11. Policy titled "PRECAUTIONS", last reviewed/revised 5/2019, indicated 1:1 observation is the most restrictive and involves continuous monitoring and physical proximity to the patient at all times. The policy states "Nursing staff must maintain a continuous log which indicates the patient's location every 15 minutes and documents the patient's thoughts and behaviors."

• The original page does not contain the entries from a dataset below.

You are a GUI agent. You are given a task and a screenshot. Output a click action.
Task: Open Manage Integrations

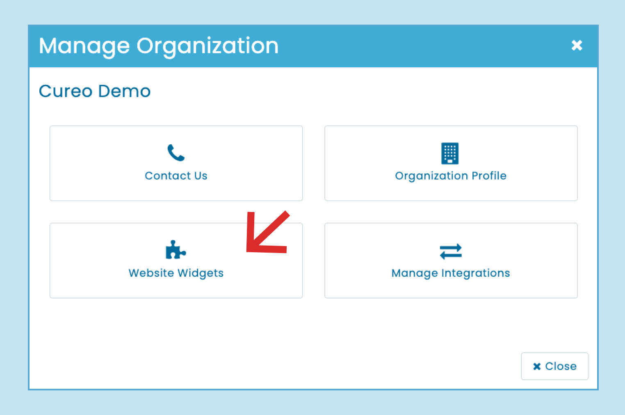coord(450,260)
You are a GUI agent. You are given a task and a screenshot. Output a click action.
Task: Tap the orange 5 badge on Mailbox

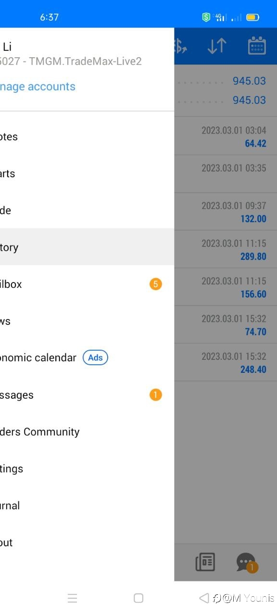click(x=155, y=284)
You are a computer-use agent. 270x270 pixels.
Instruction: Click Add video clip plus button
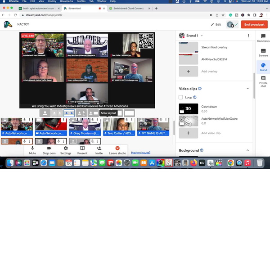click(x=188, y=133)
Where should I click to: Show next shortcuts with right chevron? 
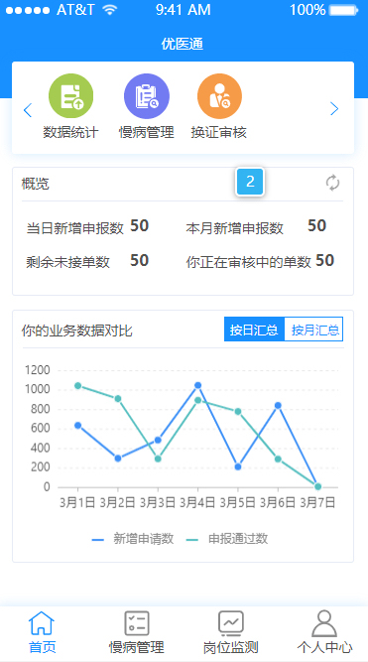(x=334, y=109)
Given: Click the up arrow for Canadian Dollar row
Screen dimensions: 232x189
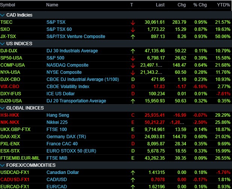Looking at the screenshot, I should click(x=133, y=172).
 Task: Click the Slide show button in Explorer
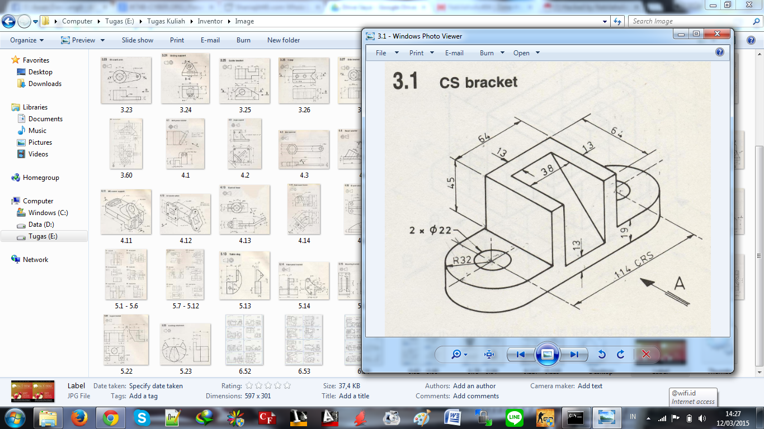[137, 40]
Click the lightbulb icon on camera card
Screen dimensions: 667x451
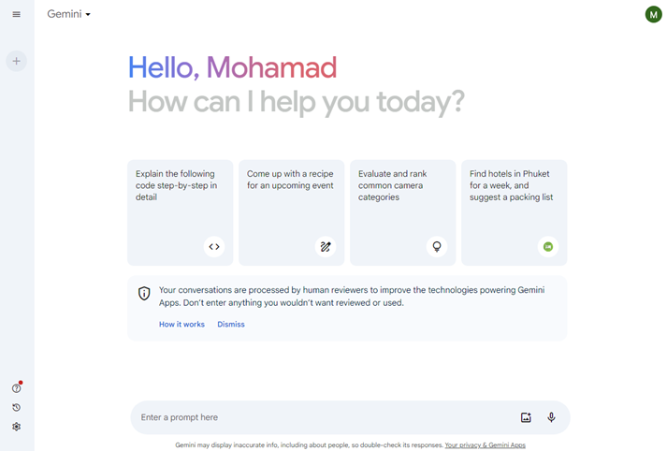pyautogui.click(x=437, y=247)
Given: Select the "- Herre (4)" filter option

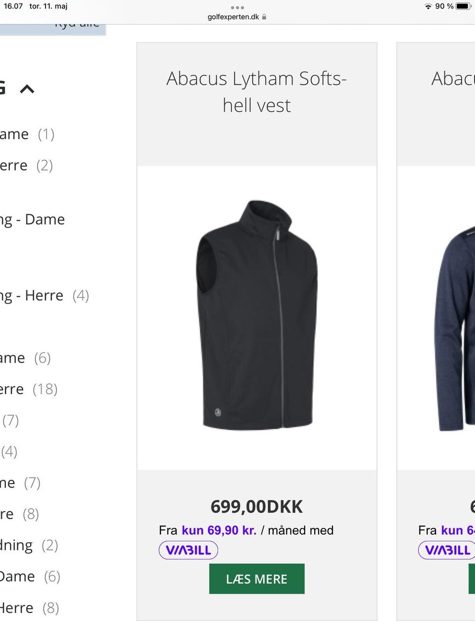Looking at the screenshot, I should pyautogui.click(x=44, y=296).
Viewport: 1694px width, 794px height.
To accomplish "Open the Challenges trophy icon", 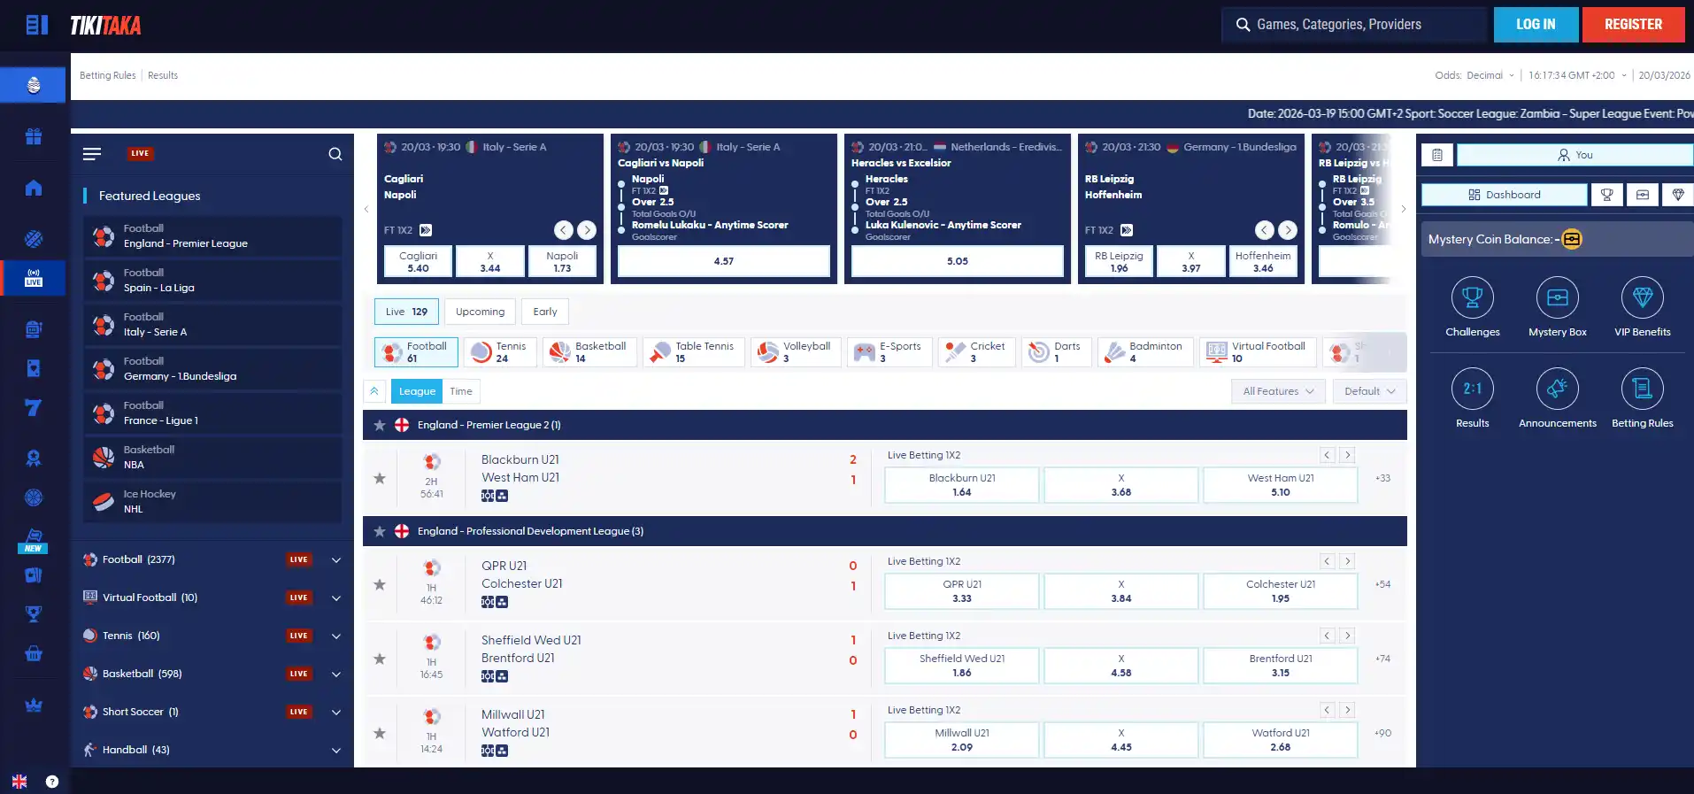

12. Review of patient 7's MR indicated per Nurses Notes dated 5/20/20 at 11:00 pm, that the patient went to another patient's room "attacks and scratches" him/her on the face. An order was written at 11:00 pm on 5/20/20 for 1:1 sitter. The record lacked documentation that the patient had a 1:1 sitter after the order on the following dates: 5/22/20 (the 1:1 observation section on the "PATIENT SAFETY OBSERVATION ROUNDS" form was blank); on 5/23/20 (the 1:1 observation section on the "PATIENT SAFETY OBSERVATION ROUNDS" form was blank); and additionally, the Nurses Notes dated 5/23/20 at 7 a-7p, state "Pt (patient) is on every 15 minute safety checks ..."); and on 5/27/20 (the 1:1 observation section on the "PATIENT SAFETY OBSERVATION ROUNDS" form was blank).
13. Interview of N2 (Director of Nursing) at approximately 4:00 pm on 7/9/2020, verified the medical review information for patient 7. He/she verified at approximately 6:50 pm on 7/9/20, that patient 10 was the aggressor toward patient 5.